**Instruction:** Rewrite the material below, changing "GUI agent" to "computer-use agent" wherever it occurs and keeping every other part the same.
Start of Source data
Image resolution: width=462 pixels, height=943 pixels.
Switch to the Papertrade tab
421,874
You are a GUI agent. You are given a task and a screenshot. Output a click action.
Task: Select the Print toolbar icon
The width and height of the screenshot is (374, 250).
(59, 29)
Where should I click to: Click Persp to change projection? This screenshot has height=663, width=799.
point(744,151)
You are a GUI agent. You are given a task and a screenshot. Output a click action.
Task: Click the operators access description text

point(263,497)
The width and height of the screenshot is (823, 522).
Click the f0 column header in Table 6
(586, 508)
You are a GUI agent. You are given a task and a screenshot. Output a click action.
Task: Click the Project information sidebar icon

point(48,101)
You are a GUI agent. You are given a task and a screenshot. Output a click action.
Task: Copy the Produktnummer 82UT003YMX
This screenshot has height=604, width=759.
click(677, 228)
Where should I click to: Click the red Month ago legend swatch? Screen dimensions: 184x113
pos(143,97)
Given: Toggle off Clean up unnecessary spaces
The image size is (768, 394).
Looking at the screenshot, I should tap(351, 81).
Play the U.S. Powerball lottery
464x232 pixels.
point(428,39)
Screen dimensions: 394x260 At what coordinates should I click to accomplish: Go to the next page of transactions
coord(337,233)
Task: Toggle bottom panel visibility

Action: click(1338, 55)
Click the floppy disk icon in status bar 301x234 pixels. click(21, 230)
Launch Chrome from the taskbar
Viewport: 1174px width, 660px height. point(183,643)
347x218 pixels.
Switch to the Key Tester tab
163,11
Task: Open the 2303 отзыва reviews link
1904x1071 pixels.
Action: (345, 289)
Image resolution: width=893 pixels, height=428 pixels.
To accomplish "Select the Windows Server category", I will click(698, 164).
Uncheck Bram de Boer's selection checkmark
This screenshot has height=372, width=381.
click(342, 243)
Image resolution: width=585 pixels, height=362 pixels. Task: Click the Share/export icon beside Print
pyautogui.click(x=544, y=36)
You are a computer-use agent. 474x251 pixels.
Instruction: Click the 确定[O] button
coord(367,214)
End of Source data
**Task answer:**
Image resolution: width=462 pixels, height=943 pixels.
Switch to the Papertrade tab
421,874
You are a computer-use agent. You are given a task and a screenshot. Output a click action.
Task: Select the Print toolbar icon
The width and height of the screenshot is (374, 250).
(59, 29)
Where should I click to: Click Persp to change projection? This screenshot has height=663, width=799.
point(744,151)
You are a computer-use agent. You are given a task and a screenshot. Output a click action.
Task: Click the operators access description text

point(263,497)
The width and height of the screenshot is (823, 522).
Click the f0 column header in Table 6
(586, 508)
You are a computer-use agent. You are given a task and a screenshot. Output a click action.
Task: Click the Project information sidebar icon

point(48,101)
You are a computer-use agent. You are given a task and a screenshot. Output a click action.
Task: Copy the Produktnummer 82UT003YMX
This screenshot has height=604, width=759.
click(677, 228)
Where should I click to: Click the red Month ago legend swatch? Screen dimensions: 184x113
pos(143,97)
Given: Toggle off Clean up unnecessary spaces
The image size is (768, 394).
Looking at the screenshot, I should tap(351, 81).
Play the U.S. Powerball lottery
464x232 pixels.
point(428,39)
Screen dimensions: 394x260 At what coordinates should I click to accomplish: Go to the next page of transactions
coord(337,233)
Task: Toggle bottom panel visibility

Action: click(1338, 55)
Click the floppy disk icon in status bar 301x234 pixels. click(21, 230)
Launch Chrome from the taskbar
Viewport: 1174px width, 660px height. point(183,643)
347x218 pixels.
Switch to the Key Tester tab
163,11
Task: Open the 2303 отзыва reviews link
1904x1071 pixels.
Action: (345, 289)
Image resolution: width=893 pixels, height=428 pixels.
To accomplish "Select the Windows Server category", I will click(698, 164).
Uncheck Bram de Boer's selection checkmark
This screenshot has height=372, width=381.
click(342, 243)
Image resolution: width=585 pixels, height=362 pixels. Task: Click the Share/export icon beside Print
pyautogui.click(x=544, y=36)
You are a computer-use agent. 474x251 pixels.
Instruction: Click the 确定[O] button
coord(367,214)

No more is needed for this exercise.